Emulsifiers of the type E 472 are esters of fruit acids and mono- and diacylglycerols (MAG and DAG), which are used to adjust techno-functional properties in various food products. The most dominant representatives of E 472 emulsifiers are acetic acid esters (E 472a), lactic acid esters (E 472b), citric acid esters (E 472c), and mono- and diacetyl tartaric acid esters (E 472e). For the determination of fruit acids, a high-performance liquid chromatography method with ultraviolet light (HPLC-UV) detection was developed. Free and total fruit acids were determined by reversed phase HPLC-UV analysis of untreated and saponified emulsifier extracts with 20 mM potassium hydrogen phosphate buffer (pH 2.6) as isocratic eluent. Limits of quantitation of 0.08-0.27 g free fruit acid/kg emulsifier and 4-14 g total fruit acid/kg granted a reliable method with recoveries for free and total fruit acids between 80 and 100% with relative standard deviations (%RSD) below 4%. For the quantitation of free glycerol by spectrophotometry, an enzymatic assay was optimized for the analysis of E 472 providing reliable results with %RSD values below 9%. In addition, the ash content of E 472 emulsifiers was determined.

摘要

类型 E 472 的乳化剂是水果酸和单、二酰基甘油(MAG 和 DAG)的酯,用于调整各种食品产品的技术功能特性。E 472 乳化剂的最主要代表是乙酸酯(E 472a)、乳酸酯(E 472b)、柠檬酸酯(E 472c)和单、二乙酰酒石酸酯(E 472e)。
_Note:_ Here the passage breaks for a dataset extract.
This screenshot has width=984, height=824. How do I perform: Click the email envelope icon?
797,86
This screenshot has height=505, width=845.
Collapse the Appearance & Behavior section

为了测定水果酸,开发了一种带有紫外光(HPLC-UV)检测的高效液相色谱法(HPLC-UV)。未处理和皂化乳化剂提取物用 20mM 磷酸氢钾缓冲液(pH 2.6)作为等度洗脱剂,通过反相 HPLC-UV 分析来测定游离和总水果酸。定量下限为 0.08-0.27g 游离水果酸/kg 乳化剂和 4-14g 总水果酸/kg,保证了回收率在 80-100%之间、相对标准偏差(%RSD)低于 4%的可靠方法。对于分光光度法测定游离甘油,优化了用于分析 E 472 的酶法测定,得到了可靠的结果,%RSD 值低于 9%。此外,还测定了 E 472 乳化剂的灰分含量。